> _Selected excerpt_
Some reply that we can't make Acts normative for Christian life today - but that would necessitate not using Acts to argue for persuasive and reasonable evangelism either. Acts is messy and distancing ourselves from it is over simplistic.

Does the DBF conflict with the doctrine of Baptism in the Spirit?
Point i. The Holy Spirit lives in all those he has regenerated. He makes them increasingly Christlike in character and behaviour and gives them power for their witness in the world.
The charismatic notes that the DBF says all Christians have the Spirit - full stop - new sentence: the Spirit gives power for change and witness. What's missing is an omission of detail as to how, but not a denial that some detail is needed. Newfrontiers leader Matt Partridge notes:
Now let’s be clear, Romans 8:9 teaches that ‘if anyone does not have the Spirit of Christ, he does not belong to Christ’. Our salvation is only achieved by the supernatural Spirit of God, convicting and regenerating us. There is no other way to be saved. But is that it? Does our experience of the Spirit, through conversion, fully represent the expectations painted for us in the New Testament? The Bible clearly presents a work of the Spirit at conversion but also a filling or baptising with the Spirit as a distinct event.
I'm not all that sure what a non-charismatic will argue for as the explanation. An answer is needed - where's the power, where's the change, where's the transformation... 

What's clear is that if you make it a matter of human effort then you step outside the bounds of the DBF, if it depends on the grace of God and the finished work of Christ and the present work of the Spirit then you're standing well within it.

What about teaching this in a CU? 

The UCCF doctrinal basis of fellowship is necessarily brief for the sake of inclusivity. It makes some exclusive moves but seeks to avoid any unnecessary divisions, it avoids any unnecessary breaks of fellowship. Some of us like the idea of being the rebel in the room - but if you hold to the DBF you do belong however "edgy" you'd like to think you are. The charismatic and the non-charismatic both equally belong and both will struggle at times and be uncomfortable with some things if real unity is happening.

> _Raw data_
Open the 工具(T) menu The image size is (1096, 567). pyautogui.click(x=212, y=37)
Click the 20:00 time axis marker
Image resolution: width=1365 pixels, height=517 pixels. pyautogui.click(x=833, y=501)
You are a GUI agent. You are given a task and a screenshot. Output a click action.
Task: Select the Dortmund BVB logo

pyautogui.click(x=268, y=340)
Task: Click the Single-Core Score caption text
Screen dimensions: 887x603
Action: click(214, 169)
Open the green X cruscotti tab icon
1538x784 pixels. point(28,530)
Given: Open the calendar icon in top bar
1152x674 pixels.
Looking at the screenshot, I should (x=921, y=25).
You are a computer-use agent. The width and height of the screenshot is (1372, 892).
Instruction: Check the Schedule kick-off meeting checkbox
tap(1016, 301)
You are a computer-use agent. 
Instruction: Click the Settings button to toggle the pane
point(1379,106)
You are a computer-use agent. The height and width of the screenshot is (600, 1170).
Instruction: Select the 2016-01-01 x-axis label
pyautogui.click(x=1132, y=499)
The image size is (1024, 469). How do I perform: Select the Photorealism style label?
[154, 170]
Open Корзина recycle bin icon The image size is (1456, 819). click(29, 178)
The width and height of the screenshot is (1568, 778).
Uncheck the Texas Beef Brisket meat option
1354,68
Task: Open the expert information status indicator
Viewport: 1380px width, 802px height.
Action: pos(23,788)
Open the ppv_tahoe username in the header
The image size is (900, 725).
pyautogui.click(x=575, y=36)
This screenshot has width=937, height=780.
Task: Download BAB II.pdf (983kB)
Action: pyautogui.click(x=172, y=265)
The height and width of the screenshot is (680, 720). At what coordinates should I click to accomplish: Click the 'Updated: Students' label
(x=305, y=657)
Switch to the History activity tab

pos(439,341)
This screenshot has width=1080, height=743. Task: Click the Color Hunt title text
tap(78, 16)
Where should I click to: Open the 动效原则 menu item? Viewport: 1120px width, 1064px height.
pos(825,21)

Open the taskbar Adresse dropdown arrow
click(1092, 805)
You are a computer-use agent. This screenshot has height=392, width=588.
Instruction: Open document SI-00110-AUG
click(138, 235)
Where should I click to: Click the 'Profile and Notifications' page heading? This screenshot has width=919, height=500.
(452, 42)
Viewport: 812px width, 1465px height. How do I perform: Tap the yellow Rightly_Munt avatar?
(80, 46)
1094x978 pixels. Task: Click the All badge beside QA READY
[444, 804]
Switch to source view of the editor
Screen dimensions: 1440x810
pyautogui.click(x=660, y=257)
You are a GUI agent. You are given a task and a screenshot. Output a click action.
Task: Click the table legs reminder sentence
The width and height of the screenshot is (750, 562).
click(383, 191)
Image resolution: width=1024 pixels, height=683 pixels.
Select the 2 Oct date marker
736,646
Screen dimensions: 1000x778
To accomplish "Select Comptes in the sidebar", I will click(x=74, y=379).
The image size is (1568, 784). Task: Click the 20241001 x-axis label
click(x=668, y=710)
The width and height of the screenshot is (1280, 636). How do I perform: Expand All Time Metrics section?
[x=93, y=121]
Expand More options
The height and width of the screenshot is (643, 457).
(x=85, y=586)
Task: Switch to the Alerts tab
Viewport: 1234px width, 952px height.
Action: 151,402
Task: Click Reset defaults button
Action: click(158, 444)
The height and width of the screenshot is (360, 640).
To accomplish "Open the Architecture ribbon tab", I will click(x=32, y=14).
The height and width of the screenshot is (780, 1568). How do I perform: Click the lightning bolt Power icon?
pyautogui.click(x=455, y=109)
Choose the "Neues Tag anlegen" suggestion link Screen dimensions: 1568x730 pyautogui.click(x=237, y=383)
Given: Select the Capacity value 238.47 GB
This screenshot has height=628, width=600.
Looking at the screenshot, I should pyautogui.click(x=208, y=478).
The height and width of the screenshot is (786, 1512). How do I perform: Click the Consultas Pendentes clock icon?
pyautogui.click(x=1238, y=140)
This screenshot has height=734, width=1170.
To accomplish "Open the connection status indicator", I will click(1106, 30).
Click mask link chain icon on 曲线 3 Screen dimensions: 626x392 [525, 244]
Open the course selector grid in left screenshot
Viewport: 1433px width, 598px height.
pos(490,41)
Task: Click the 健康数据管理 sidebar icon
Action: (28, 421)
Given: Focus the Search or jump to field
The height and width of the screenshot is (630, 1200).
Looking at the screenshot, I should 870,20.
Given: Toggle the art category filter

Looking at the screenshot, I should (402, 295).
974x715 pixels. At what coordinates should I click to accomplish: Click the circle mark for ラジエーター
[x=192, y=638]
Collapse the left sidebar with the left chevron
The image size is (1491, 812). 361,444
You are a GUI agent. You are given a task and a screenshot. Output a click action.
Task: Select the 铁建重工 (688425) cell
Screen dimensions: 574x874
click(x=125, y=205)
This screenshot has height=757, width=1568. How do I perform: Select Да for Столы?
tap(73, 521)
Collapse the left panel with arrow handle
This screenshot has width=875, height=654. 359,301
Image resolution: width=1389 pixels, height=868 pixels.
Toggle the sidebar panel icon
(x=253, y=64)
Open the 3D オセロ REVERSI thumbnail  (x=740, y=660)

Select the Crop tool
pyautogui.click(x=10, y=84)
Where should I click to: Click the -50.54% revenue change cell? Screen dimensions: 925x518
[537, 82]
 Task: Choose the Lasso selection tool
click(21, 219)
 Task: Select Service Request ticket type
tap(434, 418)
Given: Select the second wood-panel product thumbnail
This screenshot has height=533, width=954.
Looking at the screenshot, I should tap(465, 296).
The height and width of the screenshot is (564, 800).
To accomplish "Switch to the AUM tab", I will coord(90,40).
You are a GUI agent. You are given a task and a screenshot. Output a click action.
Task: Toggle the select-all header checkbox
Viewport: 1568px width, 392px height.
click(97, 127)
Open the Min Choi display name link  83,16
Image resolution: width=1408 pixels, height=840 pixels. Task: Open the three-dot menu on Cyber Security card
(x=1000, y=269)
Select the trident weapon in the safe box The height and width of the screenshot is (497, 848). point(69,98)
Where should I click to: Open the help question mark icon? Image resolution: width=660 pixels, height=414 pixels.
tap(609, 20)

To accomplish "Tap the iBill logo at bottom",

> _Problem to solve_
Please extend the passage on baptism in the Spirit and the UCCF doctrinal basis, picking up right after its final sentence.

> _Expected output_
In a CU you can teach on secondary issues - but you can't insist that being in the CU means you should agree on the secondary subject. The fellowship works in two ways - we agree to agree on what is primary, and we agree to disagree on what is (very important) but secondary.

So long as secondary issues are considered in love and with an open Bible then its entirely fine to talk about them. Worth bearing in mind the danger of getting caught up in endless arguments instead of getting on mission together...  but there's room to talk, just as there is plenty of room for diversity of convictions and practice between and within CUs. You want to go out and pray for non-Christians on campus (as a charismatic might) then you can. You want to insist that everyone must? You can't. You want to use Two Ways To Live, you can. You want to insist everyone does, you can't.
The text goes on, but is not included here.